ZFIN ID: ZDB-PUB-161025-15
Replication Errors Made During Oogenesis Lead to Detectable De Novo mtDNA Mutations in Zebrafish Oocytes with a Low mtDNA Copy Number
Otten, A.B., Stassen, A.P., Adriaens, M., Gerards, M., Dohmen, R.G., Timmer, A.J., Vanherle, S.J., Kamps, R., Boesten, I.B., Vanoevelen, J.M., Muller, M., Smeets, B.
Date: 2016
Source: Genetics   204(4): 1423-1431 (Journal)

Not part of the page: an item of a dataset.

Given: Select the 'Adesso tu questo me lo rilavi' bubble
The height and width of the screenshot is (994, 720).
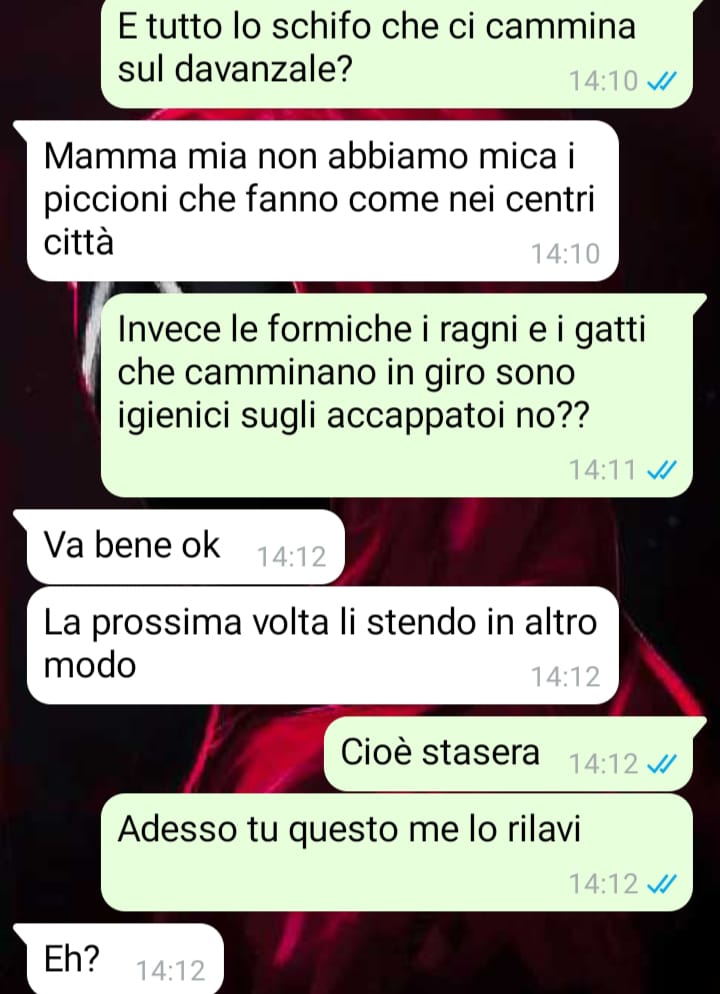Looking at the screenshot, I should tap(397, 853).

Registered Authors: Muller, Marc
Keywords: de novo mutations, mitochondrial DNA, next generation sequencing, oogenesis, zebrafish
MeSH Terms:
  • Animals
  • DNA Replication*
  • DNA, Mitochondrial/genetics*
  • Female
  • Gene Dosage*
  • Mutation*
  • Mutation Rate
  • Oocytes/cytology
  • Oocytes/metabolism*
  • Oogenesis*
  • Zebrafish
PubMed: 27770035 Full text @ Genetics
Of all pathogenic mitochondrial DNA (mtDNA) mutations in humans, ~25% is de novo, although the occurrence in oocytes has never been directly assessed. We used next generation sequencing to detect point mutations directly in the mtDNA of 3-15 individual mature oocytes and three somatic tissues from eight zebrafish females. Various statistical and biological filters allowed reliable detection of de novo variants with heteroplasmy ≥1.5%. In total, we detected 38 de novo base substitutions, but no insertions or deletions. These 38 de novo mutations were present in 19 of 103 mature oocytes, indicating that ~20% of the mature oocytes carry at least one de novo mutation with heteroplasmy ≥1.5%. This frequency of de novo mutations is close to that deducted from the reported error rate of polymerase gamma, the mitochondrial replication enzyme, implying that mtDNA replication errors made during oogenesis are a likely explanation. Substantial variation in the mutation prevalence among mature oocytes can be explained by the highly variable mtDNA copy number, since we previously reported that ~20% of the primordial germ cells have a mtDNA copy number of ≤73 and would lead to detectable mutation loads. In conclusion, replication errors made during oogenesis are an important source of de novo mtDNA base substitutions and their location and heteroplasmy level determine their significance.